E num terceiro quadro do programa eu estava com uma insônia brutal , apareceu a entrevista mais interessante. Um sujeito que preenchia tudo quanto é cupom das lojas dos Estados Unidos solicitando catálogos pelo correio. Era um tempo pré-internet o equivalente hoje seria aquele internauta que não pode entrar num site sem pedir, avidamente, clicando nos quadradinhos, que pelo amor de Deus a loja envie propagandas, ofertas, newsletters, bônus, convites, e que inclusive repasse essa informação a terceiros, provocando um efeito cascata espetacular. Toda manhã você liga o computador e cai aquela enxurrada de e-mails do mundo inteiro, o que sempre dá a ilusão de que podemos contar com um balaio de conhecidos e amigos.
Mas o americano era mais prático: o que ele queria mesmo era juntar papel para abastecer o sistema de aquecimento da casa via lareira, no duro inverno do norte, debaixo de neve, economizando combustível e lenha. Todos os dias ele recebia pelo correio pilhas e pilhas de cadernos de ofertas, revistas publicitárias, folders com anúncios, blocos de cupons, que ele continuava preenchendo e pedindo mais. Durante o verão, como na fábula da formiga e da cigarra, ia armazenando aquele vasto material toneladas de madeira transformadas em papel numa garagem. No inverno, neve caindo, nas mãos da nossa diligente cigarra aqueles sacos pesados de catálogos passavam a ser queimados na lareira. Digamos que ele podia ser considerado um catador de papel do Primeiro Mundo. Em vez de correr atrás de porta em porta, ele esperava que lhe mandassem o material.
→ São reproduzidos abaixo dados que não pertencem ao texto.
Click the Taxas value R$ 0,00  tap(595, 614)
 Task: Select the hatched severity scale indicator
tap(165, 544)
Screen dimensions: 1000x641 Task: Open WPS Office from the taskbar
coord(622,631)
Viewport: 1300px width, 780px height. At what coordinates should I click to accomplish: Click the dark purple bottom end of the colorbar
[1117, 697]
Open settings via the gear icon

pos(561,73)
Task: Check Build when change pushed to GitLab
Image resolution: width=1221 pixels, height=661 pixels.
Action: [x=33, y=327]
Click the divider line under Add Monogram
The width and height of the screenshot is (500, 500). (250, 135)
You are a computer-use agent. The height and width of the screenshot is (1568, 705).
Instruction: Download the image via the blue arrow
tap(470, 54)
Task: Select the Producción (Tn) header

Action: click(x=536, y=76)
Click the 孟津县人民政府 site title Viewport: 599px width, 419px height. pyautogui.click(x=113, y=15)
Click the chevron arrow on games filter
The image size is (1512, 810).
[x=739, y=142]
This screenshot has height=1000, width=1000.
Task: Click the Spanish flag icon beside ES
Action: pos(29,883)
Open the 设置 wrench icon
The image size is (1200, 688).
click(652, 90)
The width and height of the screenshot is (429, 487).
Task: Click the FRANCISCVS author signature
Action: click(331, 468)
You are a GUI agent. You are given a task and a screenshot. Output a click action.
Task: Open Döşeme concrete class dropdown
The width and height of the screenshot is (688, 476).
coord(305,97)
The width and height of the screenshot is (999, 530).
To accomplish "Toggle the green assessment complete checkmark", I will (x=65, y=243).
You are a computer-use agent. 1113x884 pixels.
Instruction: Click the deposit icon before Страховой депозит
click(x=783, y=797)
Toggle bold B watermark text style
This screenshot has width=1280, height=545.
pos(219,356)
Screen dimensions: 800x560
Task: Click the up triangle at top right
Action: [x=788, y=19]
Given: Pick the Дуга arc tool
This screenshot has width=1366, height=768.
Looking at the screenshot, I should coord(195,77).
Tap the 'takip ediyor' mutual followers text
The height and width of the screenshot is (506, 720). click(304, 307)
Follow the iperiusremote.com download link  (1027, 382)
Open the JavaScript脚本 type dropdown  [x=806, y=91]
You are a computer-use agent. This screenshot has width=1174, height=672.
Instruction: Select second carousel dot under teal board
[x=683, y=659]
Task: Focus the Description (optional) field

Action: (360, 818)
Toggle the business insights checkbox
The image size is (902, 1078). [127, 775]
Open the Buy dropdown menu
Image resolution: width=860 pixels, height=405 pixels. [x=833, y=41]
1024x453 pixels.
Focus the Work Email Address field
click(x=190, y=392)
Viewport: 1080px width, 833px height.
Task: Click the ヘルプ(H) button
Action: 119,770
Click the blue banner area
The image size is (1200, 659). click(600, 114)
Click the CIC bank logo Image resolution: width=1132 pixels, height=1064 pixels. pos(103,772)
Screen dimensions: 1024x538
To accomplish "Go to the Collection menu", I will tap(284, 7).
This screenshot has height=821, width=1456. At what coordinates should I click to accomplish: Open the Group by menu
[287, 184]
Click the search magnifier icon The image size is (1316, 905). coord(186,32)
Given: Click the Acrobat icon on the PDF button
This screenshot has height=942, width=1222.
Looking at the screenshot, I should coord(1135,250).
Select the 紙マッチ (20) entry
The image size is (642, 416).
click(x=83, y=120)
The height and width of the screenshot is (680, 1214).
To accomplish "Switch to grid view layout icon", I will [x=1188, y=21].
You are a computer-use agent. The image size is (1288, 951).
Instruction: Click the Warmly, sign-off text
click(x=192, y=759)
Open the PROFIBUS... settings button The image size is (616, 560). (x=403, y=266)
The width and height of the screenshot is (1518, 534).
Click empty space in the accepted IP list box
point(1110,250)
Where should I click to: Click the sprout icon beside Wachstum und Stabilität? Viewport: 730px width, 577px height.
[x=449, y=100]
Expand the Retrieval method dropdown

Às vezes fico matutando sobre alguma utilidade para o lixo eletrônico transformá-lo em energia, em bateria de notebook, em aumento de força da banda larga, algo assim. Quando eu aperto o "delete" o que eu faço com um prazer próximo do sadismo para onde vai tudo aquilo? Lugar nenhum. Como se a informática contrariasse a Lei de Lavoisier. Nesse caso, tudo se perde, nada se transforma.